Abstract

Pulmonary problems with sickle cell disease (SCD) cause significant morbidity and mortality, with chronic respiratory complications often beginning in childhood. Respiratory complications of SCD affect every structure of the lungs (pulmonary vascular, parenchymal, and airways alterations). Acute chest syndrome (ACS) is the leading cause of death, and recurrent ACS episodes are the major risk factor for sickle chronic lung disease. Abnormal pulmonary function is often one of the earliest indicators of lung disease. Whereas adolescents and adults with SCD tend to have restrictive lung function abnormalities, children more frequently have obstructive abnormalities. Children with SCD, as a consequence of their chronic anemia, have an elevated pulmonary capillary blood volume that significantly correlates with their increased airways obstruction. Children with SCD experience a decline in lung function, which is most rapid in younger children in whom ACS episodes are most common, highlighting the importance of identifying effective strategies to prevent and optimally treat ACS. A physician’s diagnosis of asthma has been significantly related to an increased rate of ACS, but whether anti-asthma therapy reduces ACS episodes has not been definitively evaluated.
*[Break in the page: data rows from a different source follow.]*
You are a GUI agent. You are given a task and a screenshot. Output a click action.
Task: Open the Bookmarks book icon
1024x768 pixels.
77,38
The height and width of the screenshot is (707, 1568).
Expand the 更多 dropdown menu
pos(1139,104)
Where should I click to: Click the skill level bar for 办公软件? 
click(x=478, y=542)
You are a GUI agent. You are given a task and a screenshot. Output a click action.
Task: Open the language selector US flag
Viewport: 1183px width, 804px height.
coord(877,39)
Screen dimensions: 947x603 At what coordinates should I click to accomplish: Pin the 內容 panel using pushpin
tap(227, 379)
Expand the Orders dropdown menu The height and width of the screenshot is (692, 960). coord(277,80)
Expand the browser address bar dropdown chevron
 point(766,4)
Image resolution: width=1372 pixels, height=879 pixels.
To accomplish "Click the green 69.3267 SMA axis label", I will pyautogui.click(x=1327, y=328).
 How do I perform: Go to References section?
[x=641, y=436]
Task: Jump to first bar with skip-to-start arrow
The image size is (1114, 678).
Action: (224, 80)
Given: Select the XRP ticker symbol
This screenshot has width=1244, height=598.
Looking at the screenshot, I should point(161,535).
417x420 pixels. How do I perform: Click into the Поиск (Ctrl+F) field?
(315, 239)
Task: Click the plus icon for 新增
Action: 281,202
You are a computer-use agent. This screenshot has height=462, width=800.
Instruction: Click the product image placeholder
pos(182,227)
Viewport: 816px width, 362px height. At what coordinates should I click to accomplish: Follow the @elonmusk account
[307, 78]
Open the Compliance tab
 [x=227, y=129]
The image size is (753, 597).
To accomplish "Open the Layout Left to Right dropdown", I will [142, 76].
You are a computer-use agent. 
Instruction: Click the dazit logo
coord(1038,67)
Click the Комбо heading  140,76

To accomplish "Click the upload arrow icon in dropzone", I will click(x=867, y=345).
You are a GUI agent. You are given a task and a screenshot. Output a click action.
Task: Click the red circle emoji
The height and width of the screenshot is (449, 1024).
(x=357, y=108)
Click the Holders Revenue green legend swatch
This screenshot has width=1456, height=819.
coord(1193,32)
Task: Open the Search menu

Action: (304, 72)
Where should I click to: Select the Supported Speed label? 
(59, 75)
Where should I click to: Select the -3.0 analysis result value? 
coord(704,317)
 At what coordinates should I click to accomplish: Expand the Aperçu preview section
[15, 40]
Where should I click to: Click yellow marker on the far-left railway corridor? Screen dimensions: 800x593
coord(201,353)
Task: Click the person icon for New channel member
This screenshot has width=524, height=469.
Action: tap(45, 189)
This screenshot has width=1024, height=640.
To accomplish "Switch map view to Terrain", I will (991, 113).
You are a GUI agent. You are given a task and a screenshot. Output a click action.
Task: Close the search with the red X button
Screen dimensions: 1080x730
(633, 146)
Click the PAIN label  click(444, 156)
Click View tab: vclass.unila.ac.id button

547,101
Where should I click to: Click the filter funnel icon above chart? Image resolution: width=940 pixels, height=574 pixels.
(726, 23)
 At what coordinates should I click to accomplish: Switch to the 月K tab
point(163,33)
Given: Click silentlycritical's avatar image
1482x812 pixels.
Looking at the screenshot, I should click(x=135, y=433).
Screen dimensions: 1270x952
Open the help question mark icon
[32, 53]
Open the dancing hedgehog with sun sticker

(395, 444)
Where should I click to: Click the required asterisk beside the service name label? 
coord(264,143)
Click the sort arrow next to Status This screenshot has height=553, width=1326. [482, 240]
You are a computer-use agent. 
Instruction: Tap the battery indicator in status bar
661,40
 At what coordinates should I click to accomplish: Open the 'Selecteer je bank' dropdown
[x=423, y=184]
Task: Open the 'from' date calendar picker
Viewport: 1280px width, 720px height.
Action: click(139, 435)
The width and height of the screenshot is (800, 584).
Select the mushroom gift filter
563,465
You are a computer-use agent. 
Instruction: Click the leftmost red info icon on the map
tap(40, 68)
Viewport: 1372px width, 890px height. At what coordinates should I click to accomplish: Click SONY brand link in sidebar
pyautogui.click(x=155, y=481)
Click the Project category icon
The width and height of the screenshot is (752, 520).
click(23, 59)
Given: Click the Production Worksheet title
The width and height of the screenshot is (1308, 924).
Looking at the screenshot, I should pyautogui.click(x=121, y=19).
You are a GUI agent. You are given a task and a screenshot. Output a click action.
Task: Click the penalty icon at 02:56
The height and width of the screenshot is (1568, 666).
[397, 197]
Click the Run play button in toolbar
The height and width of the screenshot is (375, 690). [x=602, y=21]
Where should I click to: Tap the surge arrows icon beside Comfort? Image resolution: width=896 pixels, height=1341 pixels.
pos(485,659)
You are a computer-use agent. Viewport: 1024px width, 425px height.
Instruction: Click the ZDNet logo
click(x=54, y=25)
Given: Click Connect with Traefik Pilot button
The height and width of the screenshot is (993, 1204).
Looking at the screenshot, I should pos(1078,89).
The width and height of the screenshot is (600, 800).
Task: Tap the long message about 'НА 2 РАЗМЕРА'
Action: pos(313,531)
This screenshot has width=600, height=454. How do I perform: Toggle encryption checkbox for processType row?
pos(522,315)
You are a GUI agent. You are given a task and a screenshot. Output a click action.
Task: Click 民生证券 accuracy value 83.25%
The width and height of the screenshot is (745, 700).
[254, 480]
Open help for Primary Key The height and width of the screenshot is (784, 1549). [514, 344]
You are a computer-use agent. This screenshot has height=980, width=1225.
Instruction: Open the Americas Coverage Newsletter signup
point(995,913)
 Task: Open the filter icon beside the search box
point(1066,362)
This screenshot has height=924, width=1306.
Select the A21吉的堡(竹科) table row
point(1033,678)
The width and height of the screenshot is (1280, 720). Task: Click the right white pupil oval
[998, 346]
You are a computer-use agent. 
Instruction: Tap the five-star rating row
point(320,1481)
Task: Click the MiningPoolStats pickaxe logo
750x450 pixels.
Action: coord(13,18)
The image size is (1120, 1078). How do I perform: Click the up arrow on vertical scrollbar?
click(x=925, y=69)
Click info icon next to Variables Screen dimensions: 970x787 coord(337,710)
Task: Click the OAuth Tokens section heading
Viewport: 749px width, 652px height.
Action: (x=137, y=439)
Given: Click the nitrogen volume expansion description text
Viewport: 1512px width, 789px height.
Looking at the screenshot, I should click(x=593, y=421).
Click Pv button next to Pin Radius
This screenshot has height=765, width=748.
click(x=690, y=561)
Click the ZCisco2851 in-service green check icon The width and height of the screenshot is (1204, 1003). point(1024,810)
Furthermore, wheezing in SCD may be due to a number of causes, and affected children should be appropriately assessed before a diagnosis of asthma is assumed. There is increasing focus on pulmonary care of patients with SCD, and the number of studies investigating respiratory complications has markedly increased in recent years. Whether new treatment options for preventing recurrent sickle cell crises or more aggressive treatment of anemia would improve lung function and long-term outcomes merits testing.